All this shows good prevailing conditions to steer optimal care through the community. Given that waiting lists for glaucoma treatment might very well be keeping a lot of trust CEOs awake at night, this presents another opportunity to state the case for community care. The NICE NG81 guidelines refer and are illustrated in the following table:

Table 18 Conclusio
Source: Glaucoma: diagnosis and management NICE guideline [NG81] Published date: 01 November 2017

It is clear that there is a powerful body of evidence for galvanising the strength of offer in community optometry in delivering within an optimal glaucoma care pathway. From diagnosis to follow-up care, care in community settings will provide a better experience for patients, strengthen to role of community optical clinicians and better serve the objectives of integrated care.
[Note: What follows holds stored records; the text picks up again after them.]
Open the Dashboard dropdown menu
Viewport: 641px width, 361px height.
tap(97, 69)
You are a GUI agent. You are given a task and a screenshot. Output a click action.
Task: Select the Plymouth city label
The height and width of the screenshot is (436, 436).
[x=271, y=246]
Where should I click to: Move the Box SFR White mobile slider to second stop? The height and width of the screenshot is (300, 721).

The recent NHSX allocation of £8.5m funding across England’s seven NHS regions for technologies that allow hospital ophthalmologists to access records, referrals and diagnostic images from high street optometrists, will bring community optometrists within real-time reach of secondary care clinicians and support the sharing of diagnostic images and streamline referrals. This will allow optometrists to consult with clinicians in real-time, share diagnostic images, and refer patients to hospital, and forming part of a much-needed infrastructure for optimising integrated glaucoma care in the community.

Just as Government is directing increased integration in the NHS, the draft ABPI Code of Practice 2021 seeks to align Pharma with the proposed new approaches. It sets the ground for Pharma to partner with the NHS with true purpose. On collaborative working it gives clear licence and legitimacy for Pharma to place itself at the centre of transformation and optimal care planning. On joint working it creates the ground on which meaningful patient-centric partnerships can flourish and drive better health outcomes. Together, this supports ‘above brand’ working and sets the tone for, and direction of, multiple entities (statutory and commercial) engaging in a commonwealth for common health.
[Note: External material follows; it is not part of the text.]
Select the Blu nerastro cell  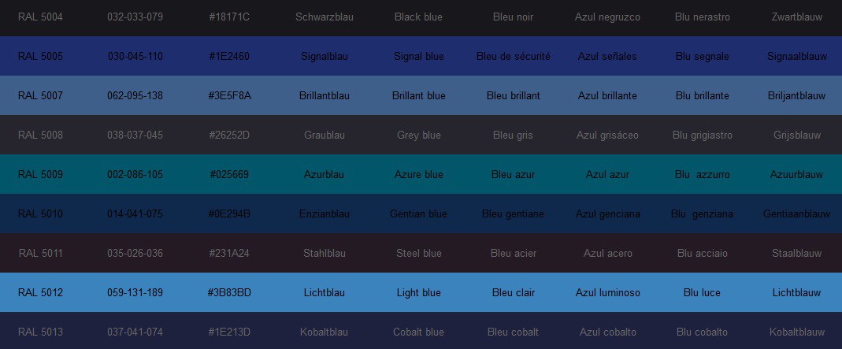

While there is not a register of people who might be good candidates for better outcomes from an optimal care pathway to support unmet need, the focus must remain on not precipitating inequalities in prescribing of Glaucoma medications. We need an optimal care pathway to collect the data to help address unmet need and inequalities through interventions that are based on shared decision making between patients and health care professionals alike. Pharma companies like AbbVie are starting to engage with these challenges and see themselves as potential partners of the NHS in a purposive approach to addressing these kinds of challenges.
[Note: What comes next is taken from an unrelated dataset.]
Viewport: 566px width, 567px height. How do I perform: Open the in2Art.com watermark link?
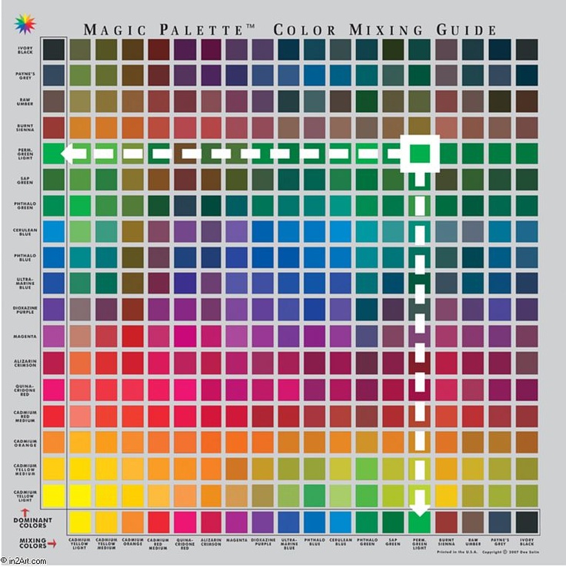25,561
Changes in the NHS landscape, the delivery of care and the Covid-19 pandemic have taught many things to all those engaged in providing quality patient care. A clear opportunity to act exists; everyone needs to change their mind-set and demonstrate a commitment to work in partnership across the whole healthcare system. Adopting shared goals that move us away from silo leadership and thinking and deliver more positive outcomes rather than just more barriers.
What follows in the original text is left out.